**About this exercise:**
Look through the data below for the line with "You are a computer-use" and the line with "Instruction: Click the Bing logo on the map", then output those two and all lines in between, exactly as written.

**Recorded information:**
┌──
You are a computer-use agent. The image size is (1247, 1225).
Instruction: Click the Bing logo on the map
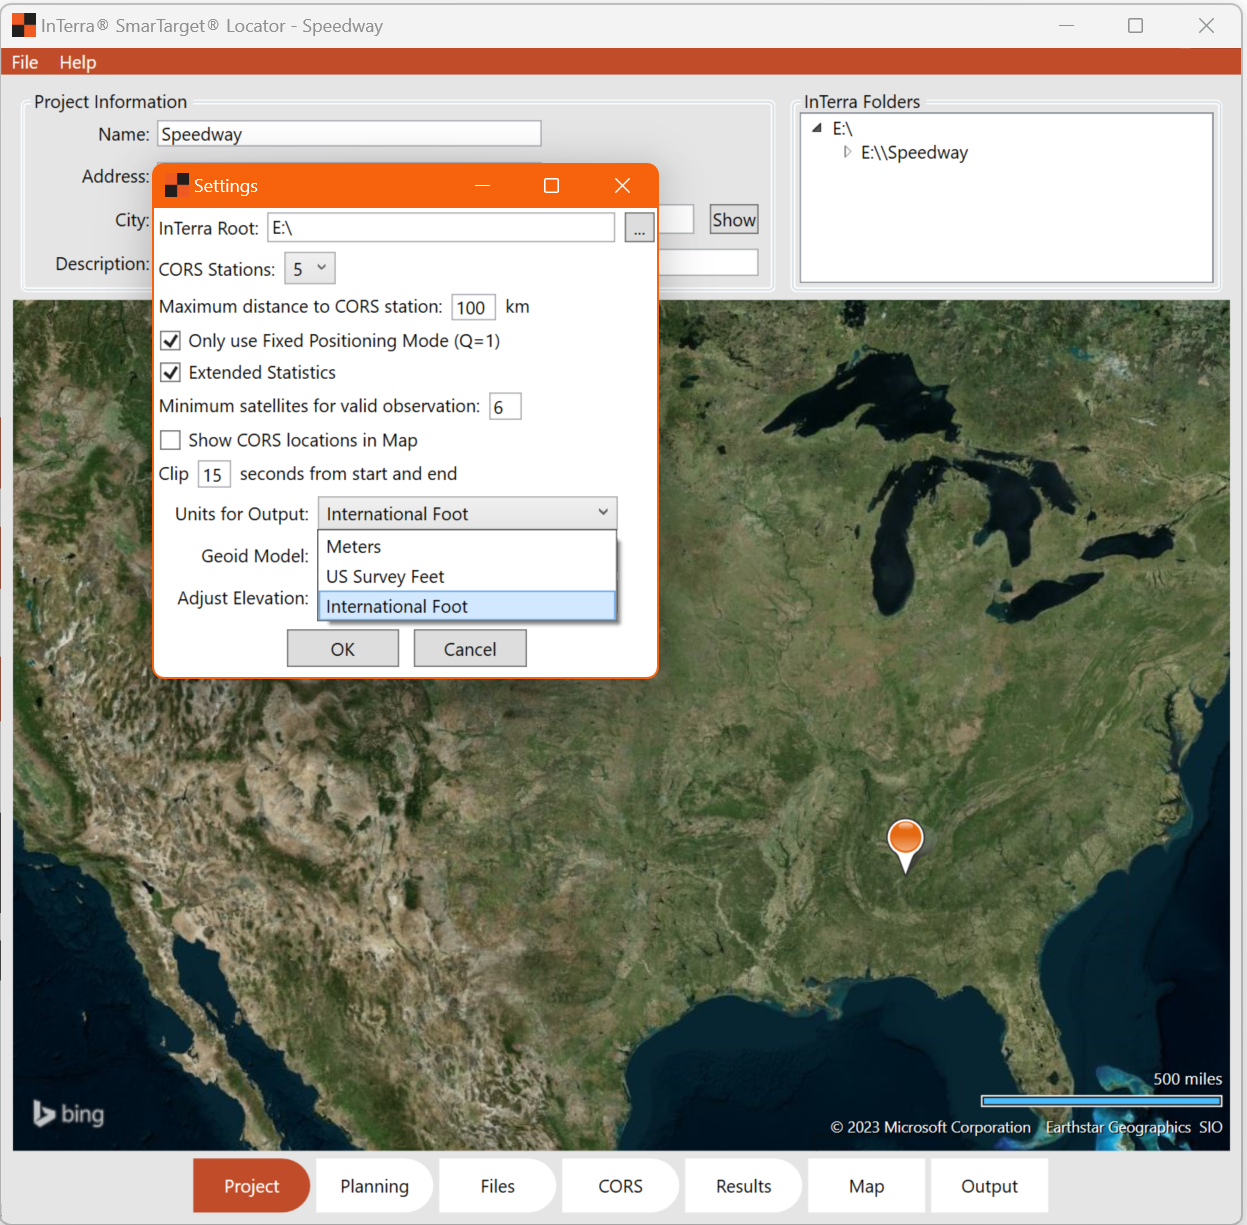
└──
┌──
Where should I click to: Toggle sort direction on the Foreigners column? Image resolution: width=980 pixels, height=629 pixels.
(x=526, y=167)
└──
┌──
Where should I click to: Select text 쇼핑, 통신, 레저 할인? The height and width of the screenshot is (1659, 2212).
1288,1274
└──
**Solution for this problem:**
You are a computer-use agent. The image size is (1247, 1225).
Instruction: Click the Bing logo on the map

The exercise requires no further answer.